Data for this exercise:
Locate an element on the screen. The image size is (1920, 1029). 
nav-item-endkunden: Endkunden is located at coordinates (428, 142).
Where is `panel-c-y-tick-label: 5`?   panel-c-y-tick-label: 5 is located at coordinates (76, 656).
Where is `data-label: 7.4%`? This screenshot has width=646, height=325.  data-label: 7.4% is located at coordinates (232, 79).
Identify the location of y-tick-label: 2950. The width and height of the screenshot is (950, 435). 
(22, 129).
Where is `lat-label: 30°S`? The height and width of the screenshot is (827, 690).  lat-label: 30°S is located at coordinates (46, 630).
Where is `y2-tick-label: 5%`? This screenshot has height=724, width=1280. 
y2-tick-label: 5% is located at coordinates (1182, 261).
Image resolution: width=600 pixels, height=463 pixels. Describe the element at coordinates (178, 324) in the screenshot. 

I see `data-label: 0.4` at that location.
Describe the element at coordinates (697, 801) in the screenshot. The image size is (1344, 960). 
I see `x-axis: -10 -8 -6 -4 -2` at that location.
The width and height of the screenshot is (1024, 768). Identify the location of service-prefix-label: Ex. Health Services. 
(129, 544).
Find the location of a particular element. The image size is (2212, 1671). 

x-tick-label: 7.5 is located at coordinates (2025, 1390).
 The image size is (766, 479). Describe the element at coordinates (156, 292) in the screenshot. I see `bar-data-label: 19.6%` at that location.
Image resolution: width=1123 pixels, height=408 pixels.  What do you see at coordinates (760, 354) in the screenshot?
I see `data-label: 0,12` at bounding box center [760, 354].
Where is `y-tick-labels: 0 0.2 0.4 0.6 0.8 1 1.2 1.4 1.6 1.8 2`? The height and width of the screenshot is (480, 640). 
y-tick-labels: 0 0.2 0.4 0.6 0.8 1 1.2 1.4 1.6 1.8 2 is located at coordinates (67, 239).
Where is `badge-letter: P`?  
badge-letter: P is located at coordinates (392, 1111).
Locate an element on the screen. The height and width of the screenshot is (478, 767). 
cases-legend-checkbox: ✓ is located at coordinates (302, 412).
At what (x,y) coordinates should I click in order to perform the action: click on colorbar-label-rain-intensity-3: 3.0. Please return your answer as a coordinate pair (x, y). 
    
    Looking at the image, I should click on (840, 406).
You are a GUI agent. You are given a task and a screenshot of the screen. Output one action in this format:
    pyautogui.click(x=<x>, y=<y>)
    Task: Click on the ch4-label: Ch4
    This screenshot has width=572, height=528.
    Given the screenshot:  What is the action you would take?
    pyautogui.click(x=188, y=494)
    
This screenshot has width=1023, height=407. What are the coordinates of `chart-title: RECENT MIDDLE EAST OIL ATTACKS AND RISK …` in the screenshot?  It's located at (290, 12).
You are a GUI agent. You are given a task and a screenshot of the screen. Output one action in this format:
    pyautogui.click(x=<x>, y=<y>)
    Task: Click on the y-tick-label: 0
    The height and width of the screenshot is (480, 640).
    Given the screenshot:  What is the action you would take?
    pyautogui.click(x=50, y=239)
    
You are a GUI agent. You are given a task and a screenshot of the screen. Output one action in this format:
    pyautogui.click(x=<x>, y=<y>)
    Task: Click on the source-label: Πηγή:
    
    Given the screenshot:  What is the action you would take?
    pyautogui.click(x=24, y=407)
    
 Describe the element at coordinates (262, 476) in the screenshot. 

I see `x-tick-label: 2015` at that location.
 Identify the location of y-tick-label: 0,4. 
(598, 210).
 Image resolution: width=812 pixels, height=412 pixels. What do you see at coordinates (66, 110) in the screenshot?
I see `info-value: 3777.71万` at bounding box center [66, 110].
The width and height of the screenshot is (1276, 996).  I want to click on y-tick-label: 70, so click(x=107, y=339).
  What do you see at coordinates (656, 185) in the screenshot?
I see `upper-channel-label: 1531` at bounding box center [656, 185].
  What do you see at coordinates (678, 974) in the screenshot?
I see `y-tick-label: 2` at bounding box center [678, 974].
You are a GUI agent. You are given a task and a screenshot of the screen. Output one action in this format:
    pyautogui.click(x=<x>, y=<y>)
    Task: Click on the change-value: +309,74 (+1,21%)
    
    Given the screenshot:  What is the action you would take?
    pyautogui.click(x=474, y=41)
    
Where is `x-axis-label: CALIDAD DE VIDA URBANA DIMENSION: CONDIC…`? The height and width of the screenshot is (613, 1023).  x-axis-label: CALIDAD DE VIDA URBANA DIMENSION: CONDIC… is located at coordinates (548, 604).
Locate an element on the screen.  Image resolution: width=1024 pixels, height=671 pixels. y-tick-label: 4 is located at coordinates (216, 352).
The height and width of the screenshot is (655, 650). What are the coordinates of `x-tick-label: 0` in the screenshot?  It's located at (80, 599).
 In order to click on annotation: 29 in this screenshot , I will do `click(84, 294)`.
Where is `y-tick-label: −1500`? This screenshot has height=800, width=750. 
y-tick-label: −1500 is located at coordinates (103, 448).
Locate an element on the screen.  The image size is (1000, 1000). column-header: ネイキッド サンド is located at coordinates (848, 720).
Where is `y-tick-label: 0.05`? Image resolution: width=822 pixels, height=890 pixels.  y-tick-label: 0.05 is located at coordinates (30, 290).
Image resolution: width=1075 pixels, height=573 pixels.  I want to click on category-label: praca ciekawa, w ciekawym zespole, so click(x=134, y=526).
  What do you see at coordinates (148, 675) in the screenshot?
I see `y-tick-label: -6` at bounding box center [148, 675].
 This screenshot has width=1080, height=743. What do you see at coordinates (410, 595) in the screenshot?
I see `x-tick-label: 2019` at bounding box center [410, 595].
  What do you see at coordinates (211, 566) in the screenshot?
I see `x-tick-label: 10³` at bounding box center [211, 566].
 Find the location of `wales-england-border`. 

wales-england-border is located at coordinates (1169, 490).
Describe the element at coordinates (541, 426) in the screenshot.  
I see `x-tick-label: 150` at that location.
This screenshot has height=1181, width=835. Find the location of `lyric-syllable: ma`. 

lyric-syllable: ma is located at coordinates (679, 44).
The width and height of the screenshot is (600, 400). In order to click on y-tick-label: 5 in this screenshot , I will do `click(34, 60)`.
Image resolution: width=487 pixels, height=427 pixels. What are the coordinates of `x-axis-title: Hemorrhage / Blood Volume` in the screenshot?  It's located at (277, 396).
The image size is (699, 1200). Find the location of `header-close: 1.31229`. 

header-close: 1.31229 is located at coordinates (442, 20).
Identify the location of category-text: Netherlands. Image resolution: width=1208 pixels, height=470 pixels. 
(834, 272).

Work instructions:
Copy the items word for word, beginning with the line that contains "This screenshot has height=1181, width=835." and continuing through the last line of the items.

Answer to the problem:
This screenshot has height=1181, width=835. Find the location of `lyric-syllable: ma`. 

lyric-syllable: ma is located at coordinates (679, 44).
The width and height of the screenshot is (600, 400). In order to click on y-tick-label: 5 in this screenshot , I will do `click(34, 60)`.
Image resolution: width=487 pixels, height=427 pixels. What are the coordinates of `x-axis-title: Hemorrhage / Blood Volume` in the screenshot?  It's located at (277, 396).
The image size is (699, 1200). Find the location of `header-close: 1.31229`. 

header-close: 1.31229 is located at coordinates (442, 20).
Identify the location of category-text: Netherlands. Image resolution: width=1208 pixels, height=470 pixels. 
(834, 272).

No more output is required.